*What you should do*.
Copy the part of the Bike Party story below from "Sure enough, after" to "given the circumstances." word for word.

*Document*.
[BEGIN]
What happens when you combine 4,000 cyclists, over 30 miles of road, and free donuts?
If you haven’t heard of it yet, Bike Party is a BLAST. Every month, the San Jose Bike Party volunteers plan a route leading out of San Jose, through the surrounding area, and back again. Their mission? To build community through cycling.
Despite it’s modest beginnings, Bike Party now attracts thousands of cyclists each month, many of whom decorate their bikes in outrageous ways. And while it’s difficult to completely describe the excitement and sheer adrenaline of biking with such a large group of people, my story (which happens to be a tale of tragedy and triumph) should give you a taste of what it’s like.
Oddly enough, the triumph came first. It all began when the friend who told me about Bike Party also happened to have a spare bike that I could use. (He’s one of those delightful characters who happens to love tinkering with fixed-gear bikes, yet somehow isn’t a hipster.) Unfortunately though, on our way to the Bike Party he realized that a part was missing from the front of his bike. And he wasn’t even sure if he had the part back at home.
Yet, as we walked down a San Jose street, I got the strangest feeling that the solution to our problem was nearby. I noticed that there was a bike shop farther up which happened to be open, but my friend was skeptical about whether or not they’d have the right sized part for his decidedly-unique fixie bike. I told him to ask anyway. “What’s the downside?”
Sure enough, after looking around for a few minutes, they were able to find the right part. (Some kind of nut, I think, which was ironic because I was about to see a LOT of nuts that night.)
When we finally arrived at one of the starting points, I was surprised to see how elaborately some of the bikes had been decorated. Many of them had colorful LED lights, and a few were even towing small carts with speakers on them!
Energy Drinks & Free Donuts
Soon we were among waves of hundreds of bikes following a preset path through San Jose’s streets, stopping at break points along the way, eventually reaching Cupertino, and heading back to San Jose again. Even big sponsors like Red Bull showed up in a branded car. And although I don’t normally have energy drinks, I chose that night to have my first Red Bull. It helped, given the circumstances.
Later on, during another break point along the way, I ended up talking to a software engineer who I was surprised to learn worked for Apple! Apparently, he was part of the team that worked on OS X’s Disk Utility, a program that I use just about weekly. Very cool.
[END]
*Data block*.
[BEGIN]
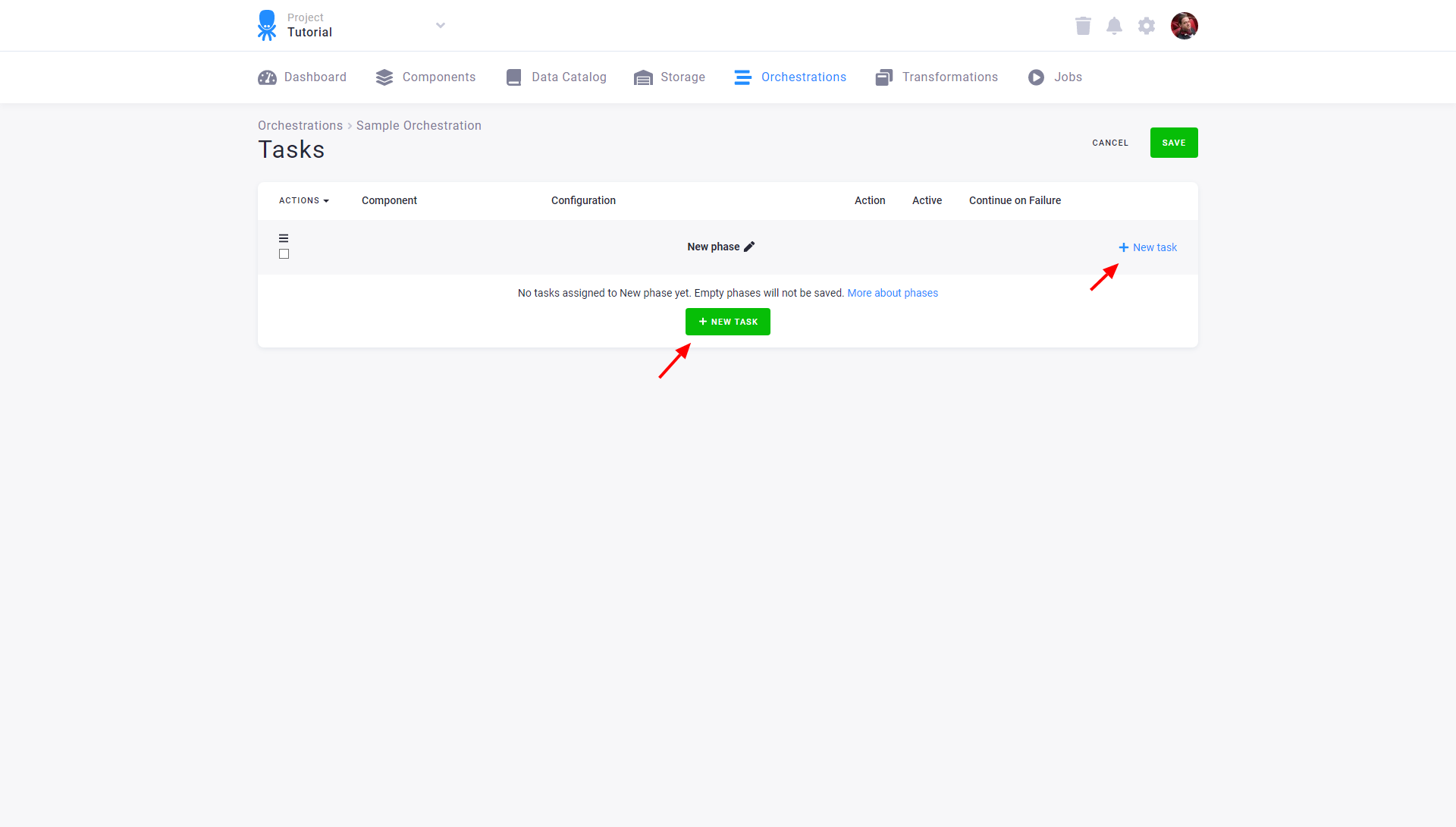Open your profile avatar menu
The width and height of the screenshot is (1456, 827).
(1185, 25)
[END]
*Solution for this task*.
Sure enough, after looking around for a few minutes, they were able to find the right part. (Some kind of nut, I think, which was ironic because I was about to see a LOT of nuts that night.)
When we finally arrived at one of the starting points, I was surprised to see how elaborately some of the bikes had been decorated. Many of them had colorful LED lights, and a few were even towing small carts with speakers on them!
Energy Drinks & Free Donuts
Soon we were among waves of hundreds of bikes following a preset path through San Jose’s streets, stopping at break points along the way, eventually reaching Cupertino, and heading back to San Jose again. Even big sponsors like Red Bull showed up in a branded car. And although I don’t normally have energy drinks, I chose that night to have my first Red Bull. It helped, given the circumstances.